Using the records that follow, count the lines containing the word "computer" and give that number only.

********

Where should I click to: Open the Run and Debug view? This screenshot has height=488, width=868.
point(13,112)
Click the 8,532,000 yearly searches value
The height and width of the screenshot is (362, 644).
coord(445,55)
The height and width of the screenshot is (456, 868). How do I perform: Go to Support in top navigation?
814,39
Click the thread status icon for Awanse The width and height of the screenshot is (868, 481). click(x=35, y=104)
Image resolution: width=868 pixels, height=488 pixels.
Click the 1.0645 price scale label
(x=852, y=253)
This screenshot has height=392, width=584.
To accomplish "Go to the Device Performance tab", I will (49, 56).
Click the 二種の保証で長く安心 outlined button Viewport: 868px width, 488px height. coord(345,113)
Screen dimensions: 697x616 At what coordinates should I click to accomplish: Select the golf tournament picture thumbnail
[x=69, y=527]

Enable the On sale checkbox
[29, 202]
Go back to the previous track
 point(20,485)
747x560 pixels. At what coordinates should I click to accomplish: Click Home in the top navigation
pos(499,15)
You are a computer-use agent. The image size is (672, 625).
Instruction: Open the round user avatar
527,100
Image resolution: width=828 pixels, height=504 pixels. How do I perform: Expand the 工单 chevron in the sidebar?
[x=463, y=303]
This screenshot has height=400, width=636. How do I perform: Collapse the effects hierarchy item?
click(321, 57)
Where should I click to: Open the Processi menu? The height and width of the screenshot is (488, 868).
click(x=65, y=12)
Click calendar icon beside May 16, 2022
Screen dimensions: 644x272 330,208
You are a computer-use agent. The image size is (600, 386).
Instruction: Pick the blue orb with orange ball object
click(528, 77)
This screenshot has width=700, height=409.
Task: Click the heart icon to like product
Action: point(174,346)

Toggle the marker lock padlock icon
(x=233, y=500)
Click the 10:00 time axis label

********

** Answer for this exercise **
2